◆ **Data excerpts**:
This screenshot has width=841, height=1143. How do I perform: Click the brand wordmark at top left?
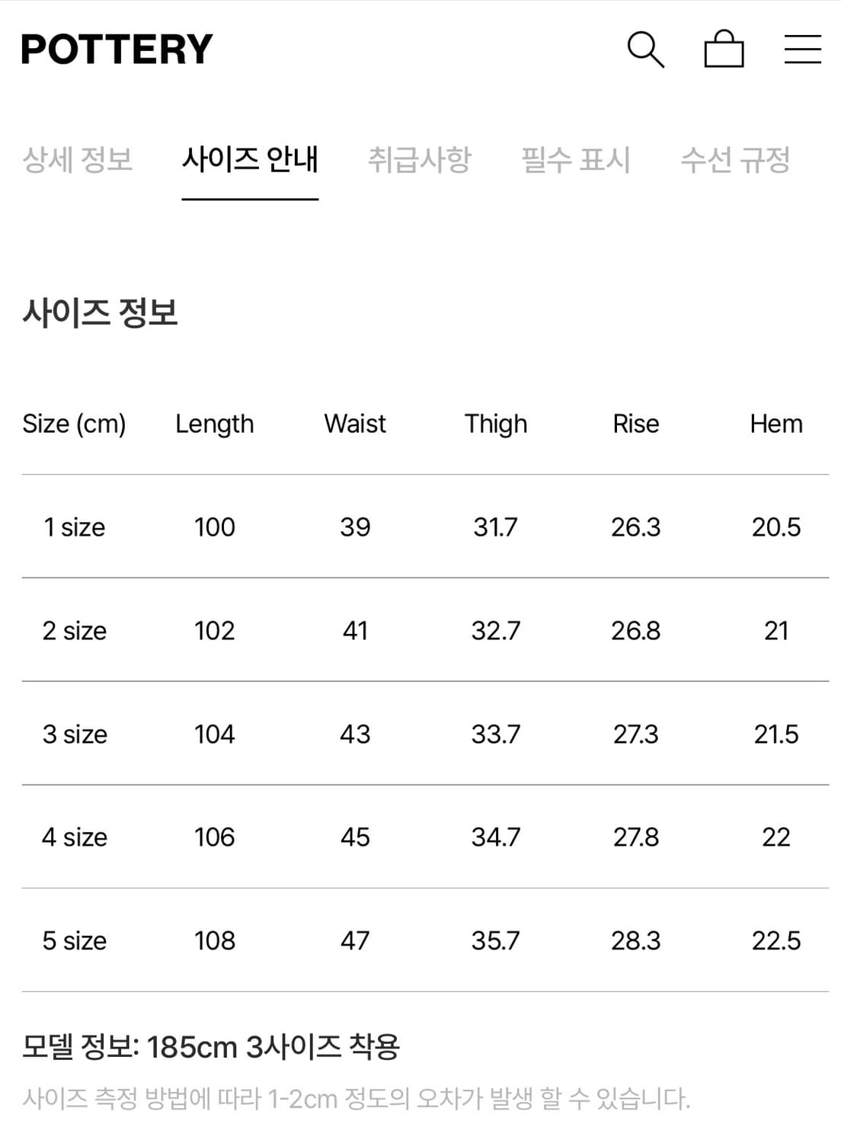click(x=116, y=49)
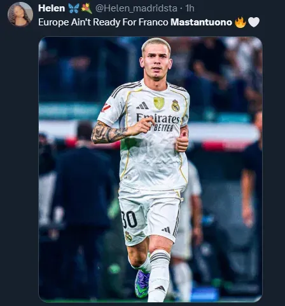This screenshot has height=306, width=285.
Task: Click the butterfly emoji beside Helen
Action: 74,9
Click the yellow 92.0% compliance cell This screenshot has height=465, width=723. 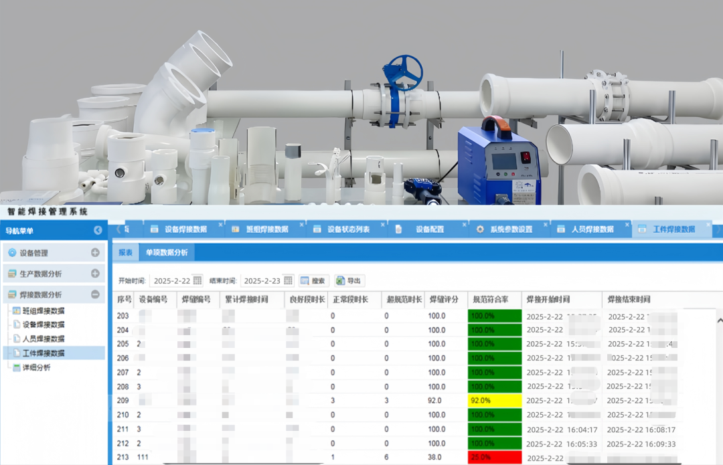tap(494, 401)
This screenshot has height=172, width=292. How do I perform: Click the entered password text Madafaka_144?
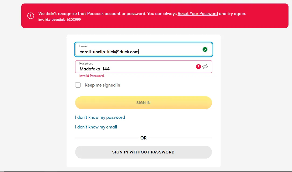pyautogui.click(x=95, y=69)
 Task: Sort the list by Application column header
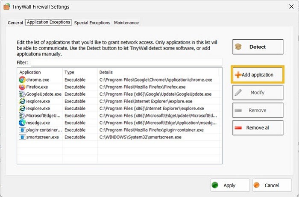40,72
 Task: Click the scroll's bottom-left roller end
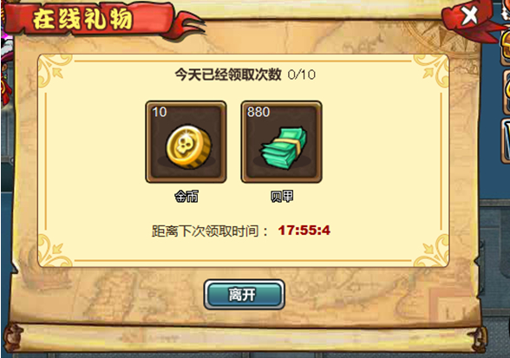click(x=12, y=337)
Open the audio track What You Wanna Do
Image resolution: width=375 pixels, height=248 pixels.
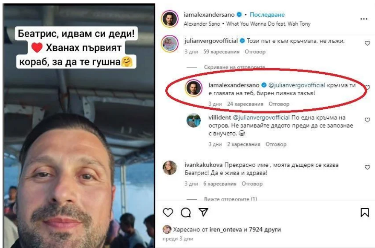click(x=268, y=24)
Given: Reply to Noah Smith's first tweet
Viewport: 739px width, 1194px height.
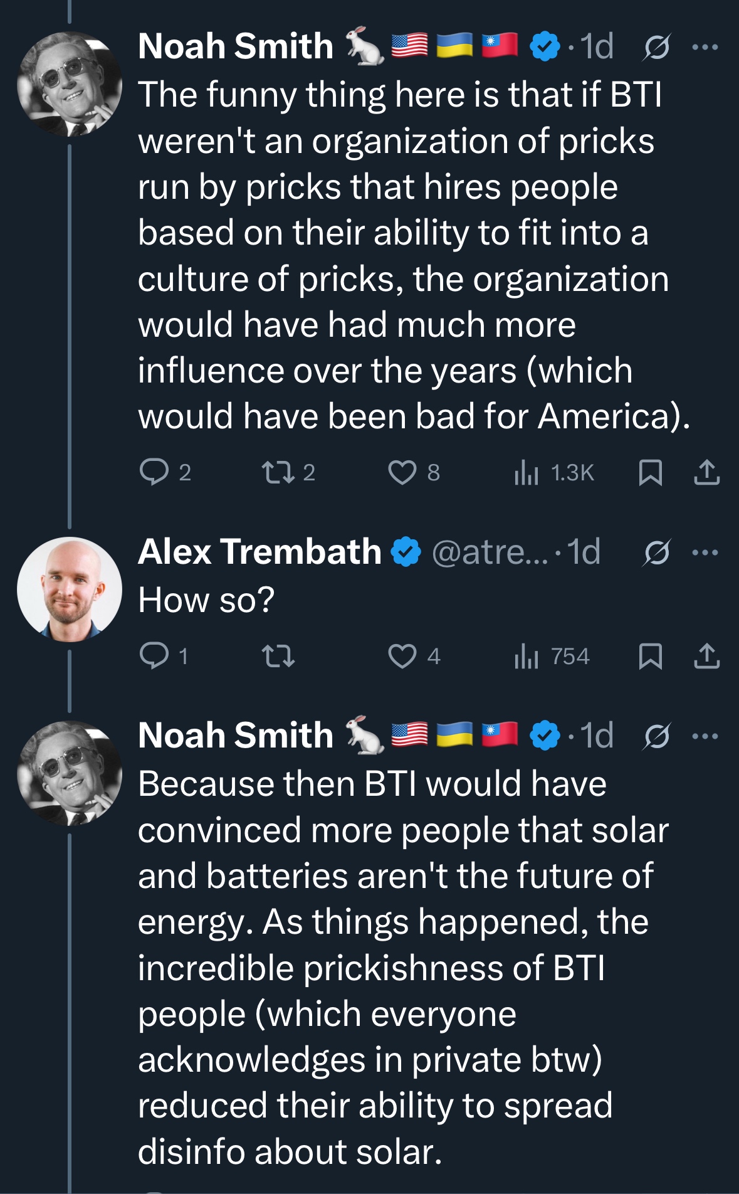Looking at the screenshot, I should tap(154, 472).
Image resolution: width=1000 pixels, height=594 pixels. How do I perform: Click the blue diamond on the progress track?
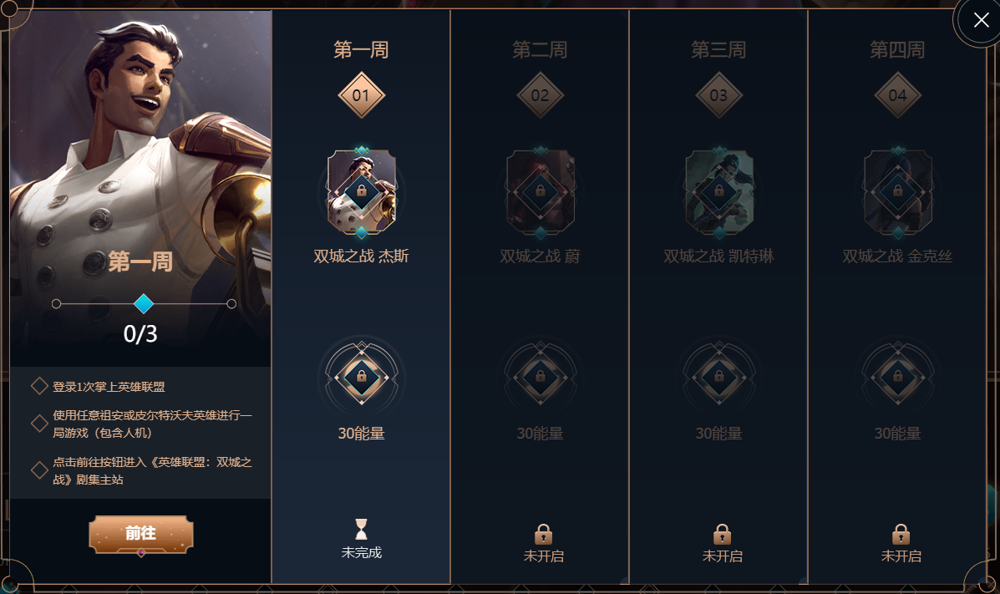click(144, 304)
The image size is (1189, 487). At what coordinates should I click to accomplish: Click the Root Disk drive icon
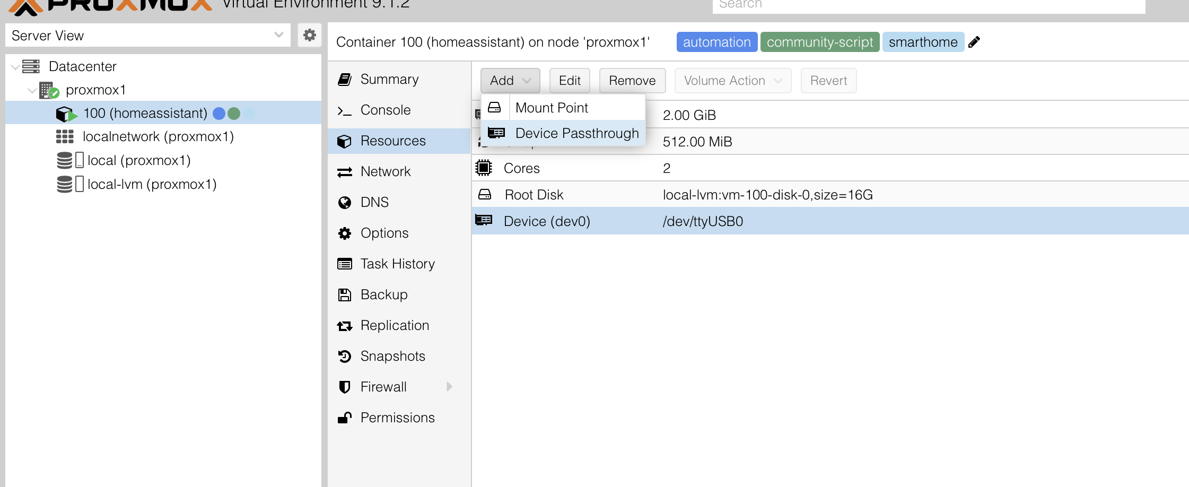(485, 194)
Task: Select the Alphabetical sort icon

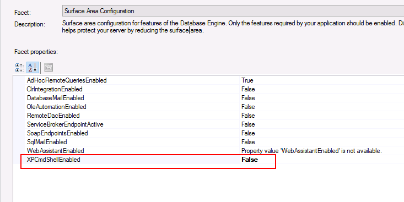Action: 33,68
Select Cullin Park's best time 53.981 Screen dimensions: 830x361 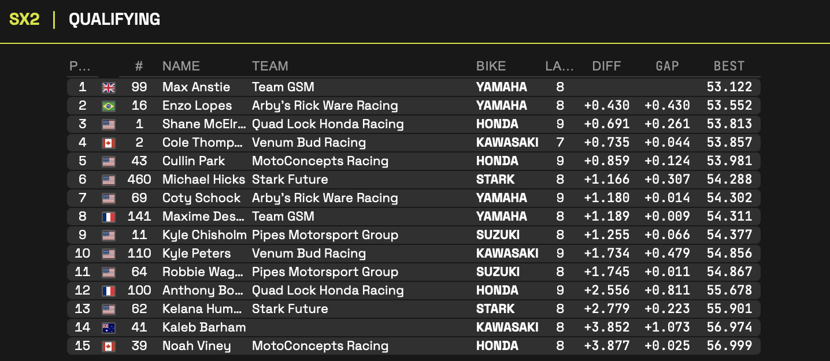(x=729, y=161)
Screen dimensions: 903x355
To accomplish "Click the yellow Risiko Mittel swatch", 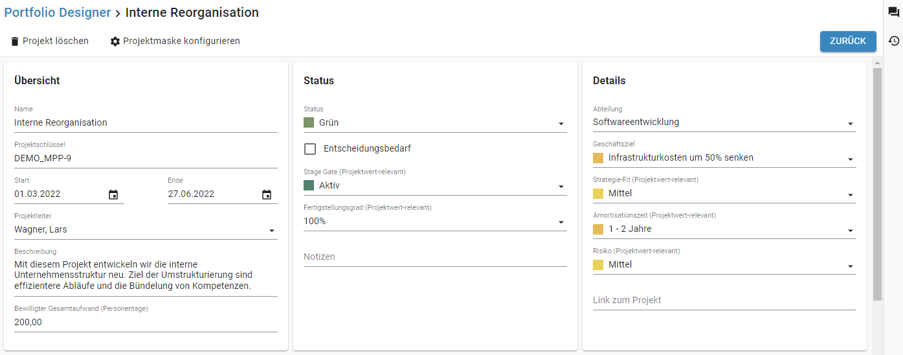I will [x=598, y=265].
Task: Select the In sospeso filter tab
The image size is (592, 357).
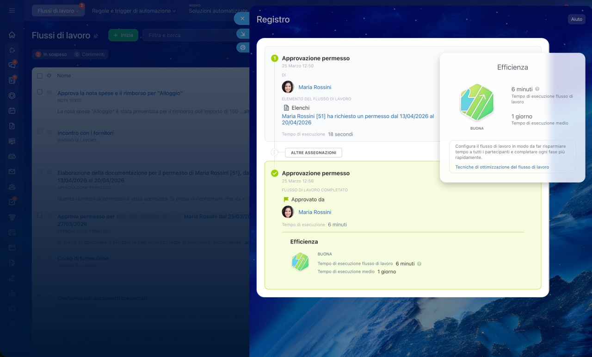Action: (x=51, y=54)
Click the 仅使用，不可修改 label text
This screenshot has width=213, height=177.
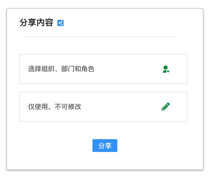click(x=54, y=107)
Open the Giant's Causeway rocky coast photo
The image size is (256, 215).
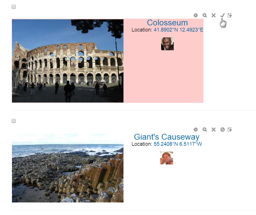68,168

◆ **Required action**: Look through the entries above and list every line containing "Open".

◆ **Answer to this problem**:
Open the audio track What You Wanna Do
Open the Giant's Causeway rocky coast photo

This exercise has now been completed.